» **Request**
Rewrite all of the rows below, changing every "At what coordinates should I click to accomplish" to "Where do I click to do this" and leaving everything else as it is.

» **Material shown**
<<<<

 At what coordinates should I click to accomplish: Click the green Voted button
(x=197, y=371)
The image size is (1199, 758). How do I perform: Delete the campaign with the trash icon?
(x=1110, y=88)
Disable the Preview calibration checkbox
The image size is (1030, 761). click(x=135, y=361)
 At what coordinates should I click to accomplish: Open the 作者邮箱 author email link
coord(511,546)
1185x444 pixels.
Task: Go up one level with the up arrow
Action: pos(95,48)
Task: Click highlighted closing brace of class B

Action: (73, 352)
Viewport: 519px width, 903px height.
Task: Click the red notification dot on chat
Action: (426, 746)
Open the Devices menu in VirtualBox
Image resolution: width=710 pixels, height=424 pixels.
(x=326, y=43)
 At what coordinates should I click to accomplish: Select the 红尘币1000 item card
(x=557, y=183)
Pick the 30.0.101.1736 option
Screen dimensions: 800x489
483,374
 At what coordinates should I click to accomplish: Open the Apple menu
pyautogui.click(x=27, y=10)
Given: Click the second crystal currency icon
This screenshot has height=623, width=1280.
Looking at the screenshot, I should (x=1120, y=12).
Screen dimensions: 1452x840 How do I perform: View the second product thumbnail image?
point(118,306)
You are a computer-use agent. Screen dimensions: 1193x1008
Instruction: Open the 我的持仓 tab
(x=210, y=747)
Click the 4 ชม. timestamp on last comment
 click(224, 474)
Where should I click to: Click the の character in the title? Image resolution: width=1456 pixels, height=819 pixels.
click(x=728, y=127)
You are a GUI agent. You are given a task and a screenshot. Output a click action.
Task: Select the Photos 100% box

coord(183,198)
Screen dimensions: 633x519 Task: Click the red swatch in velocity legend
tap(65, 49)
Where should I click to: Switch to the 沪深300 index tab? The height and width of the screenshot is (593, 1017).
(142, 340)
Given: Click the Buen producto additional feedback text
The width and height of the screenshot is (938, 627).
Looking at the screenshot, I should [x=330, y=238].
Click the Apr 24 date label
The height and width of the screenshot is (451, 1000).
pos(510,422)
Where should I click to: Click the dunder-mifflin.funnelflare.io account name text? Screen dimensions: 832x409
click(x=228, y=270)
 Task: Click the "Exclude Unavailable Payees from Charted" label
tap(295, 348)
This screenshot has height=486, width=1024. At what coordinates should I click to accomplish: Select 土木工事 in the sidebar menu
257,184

>>>>

» **Solution for this problem**
 Where do I click to do this: Click the green Voted button
(x=197, y=371)
The image size is (1199, 758). How do I perform: Delete the campaign with the trash icon?
(x=1110, y=88)
Disable the Preview calibration checkbox
The image size is (1030, 761). click(x=135, y=361)
 Where do I click to do this: Open the 作者邮箱 author email link
coord(511,546)
1185x444 pixels.
Task: Go up one level with the up arrow
Action: pos(95,48)
Task: Click highlighted closing brace of class B

Action: (73, 352)
Viewport: 519px width, 903px height.
Task: Click the red notification dot on chat
Action: (426, 746)
Open the Devices menu in VirtualBox
Image resolution: width=710 pixels, height=424 pixels.
(x=326, y=43)
 Where do I click to do this: Select the 红尘币1000 item card
(x=557, y=183)
Pick the 30.0.101.1736 option
Screen dimensions: 800x489
483,374
 Where do I click to do this: Open the Apple menu
pyautogui.click(x=27, y=10)
Given: Click the second crystal currency icon
This screenshot has height=623, width=1280.
Looking at the screenshot, I should (x=1120, y=12).
Screen dimensions: 1452x840 How do I perform: View the second product thumbnail image?
point(118,306)
You are a computer-use agent. Screen dimensions: 1193x1008
Instruction: Open the 我的持仓 tab
(x=210, y=747)
Click the 4 ชม. timestamp on last comment
 click(224, 474)
Where should I click to: Click the の character in the title? Image resolution: width=1456 pixels, height=819 pixels.
click(x=728, y=127)
You are a GUI agent. You are given a task and a screenshot. Output a click action.
Task: Select the Photos 100% box

coord(183,198)
Screen dimensions: 633x519 Task: Click the red swatch in velocity legend
tap(65, 49)
Where should I click to: Switch to the 沪深300 index tab? The height and width of the screenshot is (593, 1017).
(142, 340)
Given: Click the Buen producto additional feedback text
The width and height of the screenshot is (938, 627).
Looking at the screenshot, I should [x=330, y=238].
Click the Apr 24 date label
The height and width of the screenshot is (451, 1000).
pos(510,422)
Where should I click to: Click the dunder-mifflin.funnelflare.io account name text? Screen dimensions: 832x409
click(x=228, y=270)
 Task: Click the "Exclude Unavailable Payees from Charted" label
tap(295, 348)
This screenshot has height=486, width=1024. Where do I click to do this: Select 土木工事 in the sidebar menu
257,184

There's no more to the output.